DISCLAIMER: Unless I ever screw up with my contraception again.

Tuesday, 1 October 2013

Stay At Home Mums need workplace injury lawyers too.

I've been thinking about this, and it's not very fair.  You see the adverts on TV all the time: you have an accident in the workplace and you can make a claim for compensation.  Slip on the newly mopped floor in the office - got it covered.  Fall off a ladder in the warehouse?  No problem.  Gardeners UK-wide are free to stand on garden forks and get smacked in the face. Basically, any sort of work accident is fair game for a no win no fee specialist, and that's brilliant.

But what about stay at home mums?  Where's our injury compensation?

You're wondering exactly how looking after a child all day can be a hazard aren't you?  Good job I kept a list of my injuries sustained in the line of duty of the past four years then, isn't it?

Type of injury
How it occurred

Broken toe

Whilst trying to entertain my 9 month old son by doing the shaky tea towel dance from Big Cook Little Cook, I accidentally kicked the table.
Unable to walk properly for well over a week.  Marriage damaged irreparably due to husband laughing hysterically at my misfortune.

Wounded sole of foot

Running across a minefield of Lego bricks to answer the phone. (Turned out to be a fascia board salesman).
Agony.  Irrevocable damage to relationship with fascia board company due to all the swearing. (No bad thing).

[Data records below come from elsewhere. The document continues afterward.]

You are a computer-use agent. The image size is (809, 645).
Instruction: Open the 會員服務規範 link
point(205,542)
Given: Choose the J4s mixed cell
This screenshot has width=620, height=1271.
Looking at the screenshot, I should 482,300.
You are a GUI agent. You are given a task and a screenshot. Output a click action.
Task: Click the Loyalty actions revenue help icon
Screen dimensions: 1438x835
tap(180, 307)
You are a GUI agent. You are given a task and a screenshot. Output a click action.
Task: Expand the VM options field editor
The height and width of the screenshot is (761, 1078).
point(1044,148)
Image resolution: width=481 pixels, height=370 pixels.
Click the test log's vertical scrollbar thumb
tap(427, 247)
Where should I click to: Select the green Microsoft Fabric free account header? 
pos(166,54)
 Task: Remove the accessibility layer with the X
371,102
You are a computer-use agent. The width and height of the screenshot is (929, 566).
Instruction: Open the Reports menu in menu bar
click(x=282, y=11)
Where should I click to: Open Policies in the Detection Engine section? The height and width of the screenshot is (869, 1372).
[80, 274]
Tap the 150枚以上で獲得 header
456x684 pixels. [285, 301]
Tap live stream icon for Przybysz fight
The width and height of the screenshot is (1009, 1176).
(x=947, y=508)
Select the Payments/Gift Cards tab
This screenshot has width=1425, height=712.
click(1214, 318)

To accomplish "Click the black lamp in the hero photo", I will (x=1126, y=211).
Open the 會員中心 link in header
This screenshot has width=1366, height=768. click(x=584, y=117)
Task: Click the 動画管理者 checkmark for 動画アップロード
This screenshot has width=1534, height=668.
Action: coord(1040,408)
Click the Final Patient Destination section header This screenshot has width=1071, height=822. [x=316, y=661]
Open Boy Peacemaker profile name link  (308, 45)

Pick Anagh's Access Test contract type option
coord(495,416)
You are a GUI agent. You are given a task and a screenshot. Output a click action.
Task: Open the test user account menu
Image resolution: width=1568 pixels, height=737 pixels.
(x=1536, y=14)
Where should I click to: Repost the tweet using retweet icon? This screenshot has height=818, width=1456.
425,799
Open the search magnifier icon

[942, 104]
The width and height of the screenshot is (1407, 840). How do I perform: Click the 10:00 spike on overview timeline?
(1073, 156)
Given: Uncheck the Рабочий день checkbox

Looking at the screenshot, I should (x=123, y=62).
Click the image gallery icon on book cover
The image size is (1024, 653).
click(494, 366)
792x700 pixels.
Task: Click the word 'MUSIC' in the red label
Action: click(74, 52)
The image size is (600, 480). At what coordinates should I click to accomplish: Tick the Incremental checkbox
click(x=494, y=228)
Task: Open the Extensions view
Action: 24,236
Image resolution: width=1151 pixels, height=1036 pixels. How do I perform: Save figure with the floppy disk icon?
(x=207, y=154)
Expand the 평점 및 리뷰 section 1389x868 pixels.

Large bruise on forehead, possible hairline fracture

Walking into a wall at 2am due to severe sleep deprivation.
Nothing.  When you’ve survived on 2 hours sleep per night for 5 months, what’s a little concussion thrown into the mix?

Sprained wrist
Slipping on a blob of baby sick.  I say ‘blob’, I mean ‘reservoir’.

Unfortunately, I could still hold the baby with my other arm, which meant that I couldn’t get Richard to take some time off work to let it recover.

Groin strain
Trying to impress fit dad at playgroup by demonstrating how I can do the splits. Turns out I can’t do the splits any more, possibly due to episiotomy scar.

Walked like cowboy for a couple of days, self respect AWOL ever since.

And that's just my injuries.  A friend of mine actually broke her bum going down a bumpy slide at soft play.  It's a hazardous business caring for children.    Surely we deserve some compensation?  Or more wine.  One or the other.